• PROBLEM REQUIREMENTS: Output exactly the first line of the listing and each line after it, through the line that contains "Rugs (383, 98)"; add nothing else.

• EXERCISE MATERIAL:
####
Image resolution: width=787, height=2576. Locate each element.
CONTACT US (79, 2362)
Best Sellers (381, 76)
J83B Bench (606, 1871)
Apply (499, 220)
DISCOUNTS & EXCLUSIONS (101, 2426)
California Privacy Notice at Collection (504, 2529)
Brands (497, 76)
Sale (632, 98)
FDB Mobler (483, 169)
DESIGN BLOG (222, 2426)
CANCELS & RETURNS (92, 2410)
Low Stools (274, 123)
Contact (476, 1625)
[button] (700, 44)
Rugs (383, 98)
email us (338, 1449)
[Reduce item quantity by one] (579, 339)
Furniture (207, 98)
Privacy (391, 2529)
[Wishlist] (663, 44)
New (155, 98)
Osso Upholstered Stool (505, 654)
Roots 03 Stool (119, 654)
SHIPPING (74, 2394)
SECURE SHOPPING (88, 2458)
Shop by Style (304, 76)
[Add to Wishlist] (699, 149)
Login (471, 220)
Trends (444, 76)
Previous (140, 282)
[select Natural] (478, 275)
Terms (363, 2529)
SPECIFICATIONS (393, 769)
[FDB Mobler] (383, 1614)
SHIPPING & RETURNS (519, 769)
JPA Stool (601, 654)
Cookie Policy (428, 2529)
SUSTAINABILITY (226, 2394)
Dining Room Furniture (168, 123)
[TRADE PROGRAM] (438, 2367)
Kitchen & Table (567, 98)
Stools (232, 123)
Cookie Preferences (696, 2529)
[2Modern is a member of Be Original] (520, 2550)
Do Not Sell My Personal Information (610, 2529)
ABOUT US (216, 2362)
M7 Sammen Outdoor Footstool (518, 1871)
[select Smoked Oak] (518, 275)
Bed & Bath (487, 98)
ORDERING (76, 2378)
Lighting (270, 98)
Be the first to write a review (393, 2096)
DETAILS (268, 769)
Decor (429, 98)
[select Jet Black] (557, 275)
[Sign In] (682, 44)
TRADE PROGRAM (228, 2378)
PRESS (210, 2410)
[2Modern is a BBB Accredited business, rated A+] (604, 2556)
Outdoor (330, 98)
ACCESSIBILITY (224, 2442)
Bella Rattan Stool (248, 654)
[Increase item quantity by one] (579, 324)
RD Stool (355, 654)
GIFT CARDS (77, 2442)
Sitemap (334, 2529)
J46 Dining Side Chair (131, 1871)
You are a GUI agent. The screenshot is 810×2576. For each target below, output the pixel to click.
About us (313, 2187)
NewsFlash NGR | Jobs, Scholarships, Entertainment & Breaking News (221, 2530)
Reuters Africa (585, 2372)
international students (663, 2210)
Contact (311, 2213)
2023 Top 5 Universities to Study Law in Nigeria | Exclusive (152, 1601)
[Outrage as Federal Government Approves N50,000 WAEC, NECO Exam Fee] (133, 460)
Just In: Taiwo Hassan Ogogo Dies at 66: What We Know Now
####
• SOLUTION TO THIS PROBLEM:
Image resolution: width=787, height=2576. Locate each element.
CONTACT US (79, 2362)
Best Sellers (381, 76)
J83B Bench (606, 1871)
Apply (499, 220)
DISCOUNTS & EXCLUSIONS (101, 2426)
California Privacy Notice at Collection (504, 2529)
Brands (497, 76)
Sale (632, 98)
FDB Mobler (483, 169)
DESIGN BLOG (222, 2426)
CANCELS & RETURNS (92, 2410)
Low Stools (274, 123)
Contact (476, 1625)
[button] (700, 44)
Rugs (383, 98)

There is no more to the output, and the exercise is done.